Aug 15 11:12:40 ZJHZ-PS-CMREAD-SV-VGOP1-INT-SD kernel: UP_D:[9513221983] UP_done:C0P0L0,r=8000002,MPP_CHECK_CONDITION,sk=6,ASC/ASCQ=3f/e,SN:317527644.
There always be IO error of sde or sdf disk before VCS error everytime, mirror of these two disks are deleted
Host would distribute IO to LUN after mirror deleted, it is doubted that do not run hot_add after LUN is deleted, host do not know these two disks are deleted (as below, mirror is deleted in host time 11:12:40, but hot_add command run at 12:09)

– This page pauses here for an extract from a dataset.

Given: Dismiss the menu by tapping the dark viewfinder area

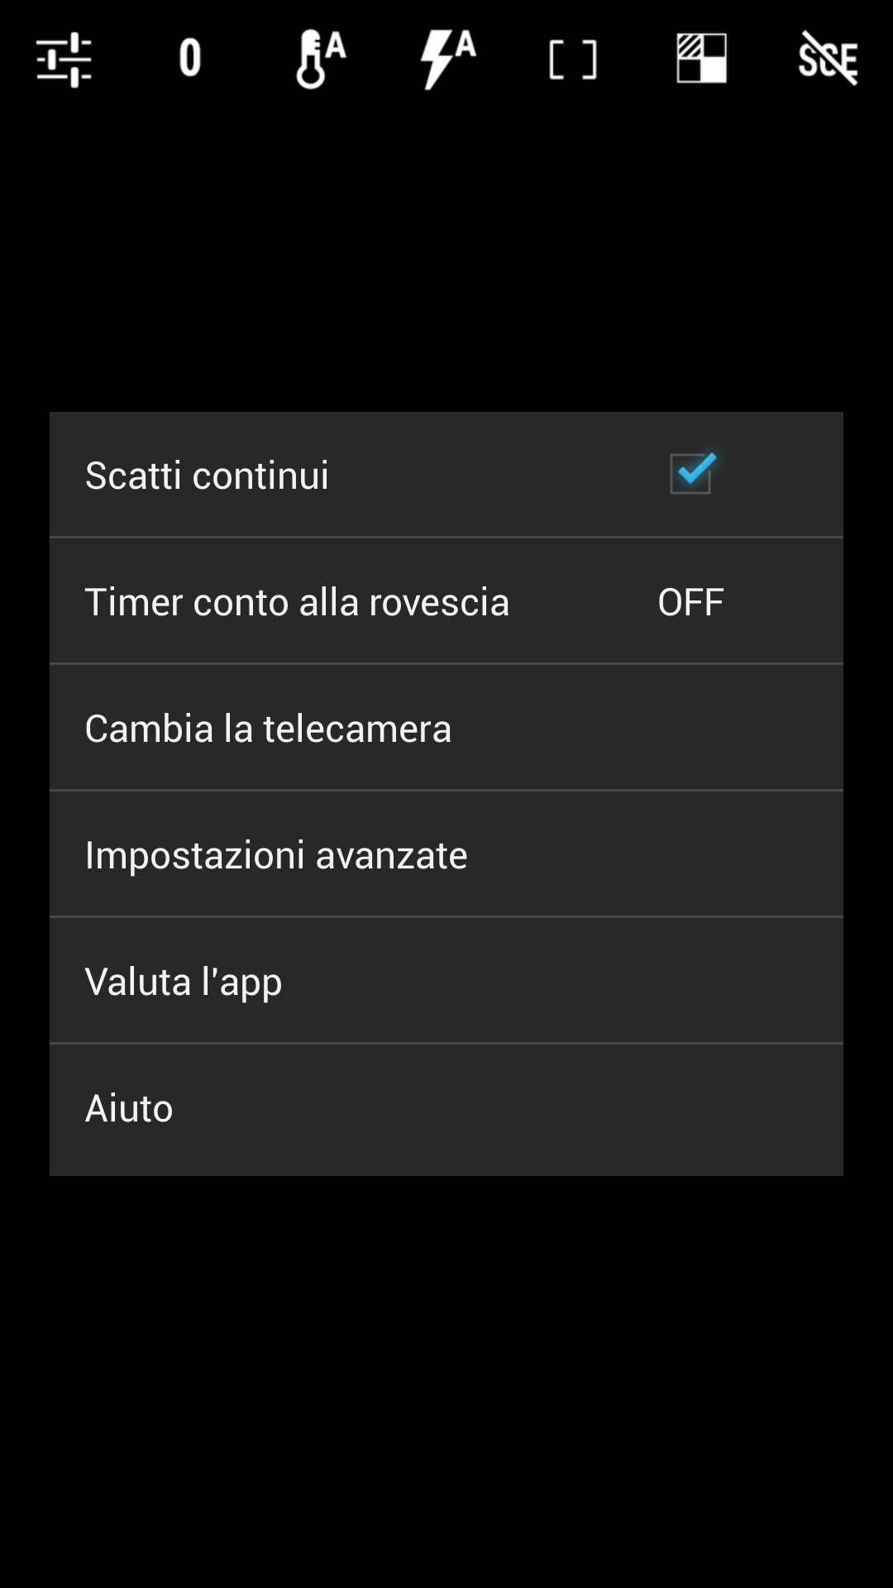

//Aug 15 11:11:19 ZJHZ-PS-CMREAD-SV-VGOP1-INT-SD kernel: UP_D:[9513201720] mppLnx_UpdateLUN: hot_add get ReportLun info for array 0
/Aug 15 12:09:52 ZJHZ-PS-CMREAD-SV-VGOP1-INT-SD kernel: UP_D:[9514079709] mppLnx_UpdateLUN: hot_add get ReportLun info for array 0
It is possible that vg_monitor supervise that there is error information in two deleted disk path, and that cause two-node switching. There is vg_monitor script in below, please confirm
vgscan 2>&1 |grep "error"
if [ $? == 0 ]
then
VCSAG_LOG_MSG "E" "There may be some error in the VG,please check it" 30
exit 100
fi


Suggestions

Recommend: after lun capacity expansion or lun deleted, please run hot_add at host in time to rescan disk, in case unnecessary problem happen.